The Original Attention Crisis

BlogCal NewportJun 14, 2026

AI Summary

Cal Newport reaches back to seventeenth-century Oxford to argue that the deep-thinking crisis isn't new and the solutions aren't either. An All Souls College historian sent him an essay on Nicolaus Steno, an anatomist-turned-bishop trained in the 1650s when the printing press and humanist revival had created the period's information overload. "Books were a leading distraction in the early modern period," the essay notes — and how envious we should be of those times.

Steno's response anticipates what Newport now calls slow productivity, deep work, and time blocking. "Harmful hastening should be avoided," Steno wrote — his solution was to "stick to one topic." In practice he blocked specific morning hours for the hardest cognitive work: "before noon nothing must be done except medical things," and "almost all the morning hours" reading Church Fathers and old biblical manuscripts at the Medici library. The technique combined master-notebook commonplacing (see William Powers' Hamlet's BlackBerry) with topic discipline and protected blocks.

Newport's takeaway: the use of human brains to think deeply about meaningful ideas has been at the core of human experience since access to information first became somewhat widespread. The best practices developed then are still the best practices — avoid overload, focus on one thing at a time, block specific hours for the hardest work. The toolset hasn't changed because the bottleneck (human attention) hasn't.

Highlights

  • The 17th-century printing-press information overload produced Steno's exact playbook: stick to one topic, avoid harmful hastening, block morning hours for the hardest work — slow productivity / deep work / time blocking aren't new
  • Steno reserved "almost all the morning hours" for one cognitive domain at the Medici library and refused to multi-thread — the same fixed-schedule discipline Newport now teaches
  • The bottleneck is the human attention system, which hasn't changed in 400 years — which is why 17th-century best practices still work and 21st-century tools that ignore them fail

Original excerpt

I recently heard from a historian of science at All Souls College, Oxford. He forwarded me ​an essay​ he wrote about Nicolaus Steno, a seventeenth-century anatomist and geologist who was later ordained as a Catholic Bishop.

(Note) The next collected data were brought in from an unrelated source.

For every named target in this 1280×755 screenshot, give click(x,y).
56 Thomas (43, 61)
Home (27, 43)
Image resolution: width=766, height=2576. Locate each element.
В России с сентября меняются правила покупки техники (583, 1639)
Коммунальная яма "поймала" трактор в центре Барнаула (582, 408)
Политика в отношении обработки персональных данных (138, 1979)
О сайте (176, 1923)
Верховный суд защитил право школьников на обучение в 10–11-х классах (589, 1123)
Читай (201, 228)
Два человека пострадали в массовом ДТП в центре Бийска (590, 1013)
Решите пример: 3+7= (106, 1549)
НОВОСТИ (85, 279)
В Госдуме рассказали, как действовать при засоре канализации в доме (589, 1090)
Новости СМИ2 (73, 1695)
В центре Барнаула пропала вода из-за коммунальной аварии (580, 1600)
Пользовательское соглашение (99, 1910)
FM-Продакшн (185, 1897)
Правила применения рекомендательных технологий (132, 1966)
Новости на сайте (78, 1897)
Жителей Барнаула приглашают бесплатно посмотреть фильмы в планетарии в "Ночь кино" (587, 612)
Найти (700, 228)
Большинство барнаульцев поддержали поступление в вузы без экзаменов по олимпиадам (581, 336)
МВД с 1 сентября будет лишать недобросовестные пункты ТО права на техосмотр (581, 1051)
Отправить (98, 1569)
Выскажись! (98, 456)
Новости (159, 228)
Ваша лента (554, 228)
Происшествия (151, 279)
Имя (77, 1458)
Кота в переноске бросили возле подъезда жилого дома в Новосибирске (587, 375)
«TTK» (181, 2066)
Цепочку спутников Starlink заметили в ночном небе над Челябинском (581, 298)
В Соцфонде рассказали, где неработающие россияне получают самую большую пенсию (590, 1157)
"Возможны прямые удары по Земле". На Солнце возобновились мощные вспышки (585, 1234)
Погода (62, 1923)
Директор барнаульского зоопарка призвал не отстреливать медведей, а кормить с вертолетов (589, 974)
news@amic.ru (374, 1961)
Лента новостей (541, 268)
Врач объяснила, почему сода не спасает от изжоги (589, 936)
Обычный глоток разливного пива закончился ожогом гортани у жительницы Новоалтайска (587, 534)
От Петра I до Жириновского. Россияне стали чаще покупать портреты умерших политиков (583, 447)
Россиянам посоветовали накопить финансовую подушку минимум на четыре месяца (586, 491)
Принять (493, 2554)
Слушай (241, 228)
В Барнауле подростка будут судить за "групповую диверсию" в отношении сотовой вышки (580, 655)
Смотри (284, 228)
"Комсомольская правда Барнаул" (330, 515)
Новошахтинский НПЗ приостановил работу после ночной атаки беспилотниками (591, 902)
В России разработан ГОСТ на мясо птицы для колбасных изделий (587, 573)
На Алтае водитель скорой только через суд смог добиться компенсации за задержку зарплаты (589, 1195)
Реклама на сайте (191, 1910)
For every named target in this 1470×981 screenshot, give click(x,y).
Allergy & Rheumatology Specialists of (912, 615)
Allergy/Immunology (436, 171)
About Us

Steno’s training as a scholar unfolded in a period challenged by a novel problem: information overload. Here’s how the essay describes it:

“Books were a leading distraction in the early modern period—and how envious we should be of those times. From the 1500s onward, with the development of the printing press and the humanist revival of ancient philosophies, knowledge became available at a much greater pace than ever before.”